How TO DRY Hydrangea
I have used two methods for drying hydrangea stems. The first is air drying in bunches and the second is drying in a vase with some water. Either way, you should cut the hydrangea stem with about 8-12 inches of stem and remove the leaves.
For air drying, tie the branches singly or in small bunches and hang them upside down in a dry place, like an attic. For my wreath, I just got a bunch of my dried flowers out of the attic, and they were ready to go.
Another option is to put the flowers in a vase with water halfway up the stems. Simply let the water evaporate and the flowers will be dry. This will take about two weeks or so.
Making the Wreath: Step By Step
Supplies Used For Project:
Pink, Purple, Copper, and Green Spray Paint
Many of my flowers were dried from last year and mainly looked golden brown, so I decided to spray paint some of them to get the color tones I wanted. This was very easy. I just spread the flowers out on some cardboard and gave them a fine mist of paint (outdoors for ventilation) to give them some subtle color. I used pink, purple, copper, and green.
You will need a grapevine wreath base for this project. Once your flowers are dry, start at one position on the circle and begin filling in with flowers. The stems of hydrangeas are pretty tough, and if you have long enough stems, you can just weave them through the vine. That’s how I attached a lot of the flowers.
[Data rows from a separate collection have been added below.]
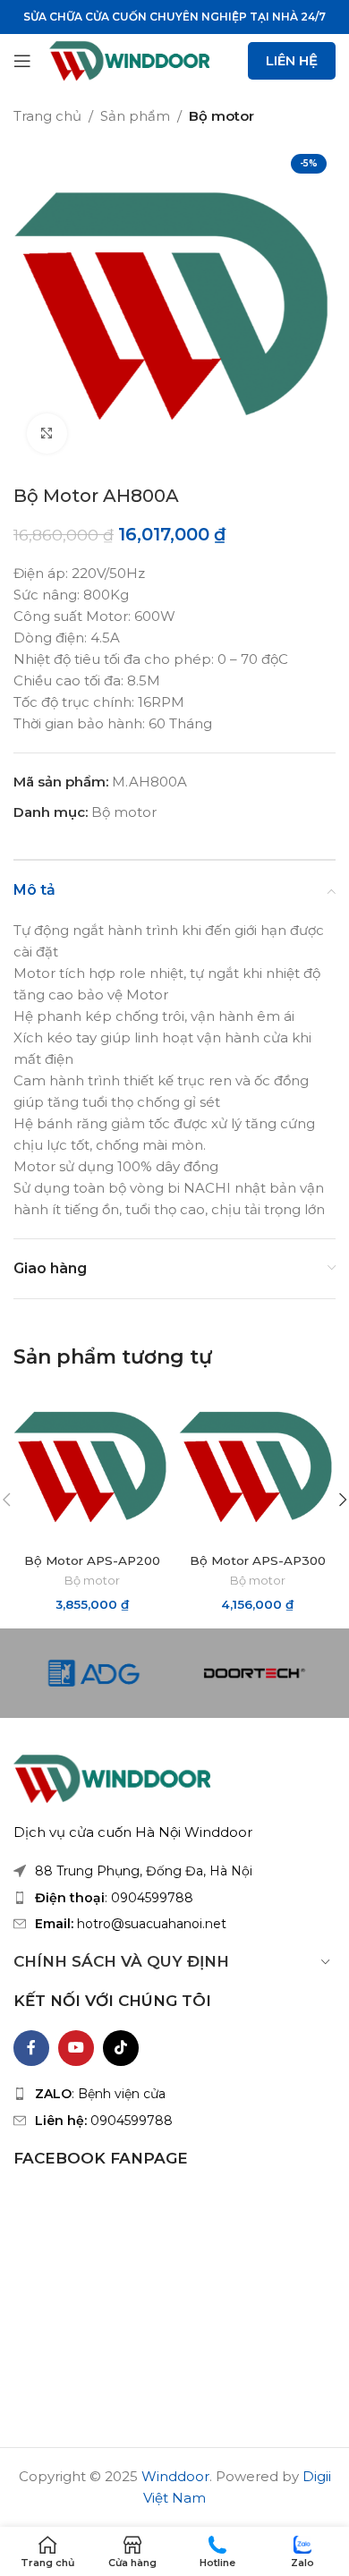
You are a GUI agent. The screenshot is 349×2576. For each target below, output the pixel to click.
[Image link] (111, 1777)
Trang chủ (47, 115)
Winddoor (175, 2476)
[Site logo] (129, 59)
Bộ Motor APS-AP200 (92, 1560)
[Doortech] (255, 1673)
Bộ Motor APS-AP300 (258, 1560)
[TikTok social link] (121, 2048)
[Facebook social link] (31, 2048)
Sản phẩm (135, 115)
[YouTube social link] (76, 2048)
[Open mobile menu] (22, 61)
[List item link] (174, 1898)
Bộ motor (221, 115)
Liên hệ (292, 60)
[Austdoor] (93, 1673)
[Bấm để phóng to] (47, 433)
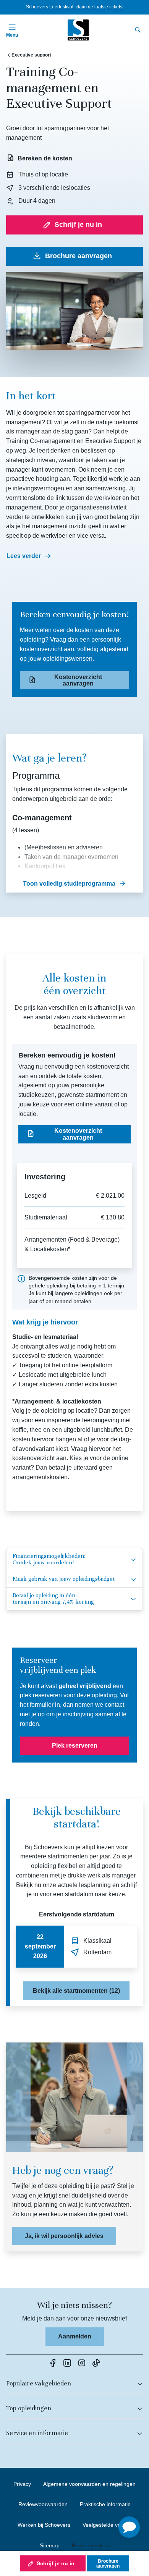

They can be secured with florist wire where needed. Just gently wrap some wire around the stem being careful not to break the flower, and use the wire to help hold the flower in place. I had a few flowers that broke off the stems, so I just affixed them with a glue gun. That’s another method that works, too.
Hold your wreath up to see if the fullness is pretty equal all around, and add more flowers where needed. With the materials being natural, it’s never going to be perfect, but that’s what makes your own creation unique.
Twist a loop of wire on the back of the wreath to form a hanger.
That’s all there is to it! What a beautiful and rewarding project! I can’t wait to get everything together for my Fall front door display this year, and see how everything comes together!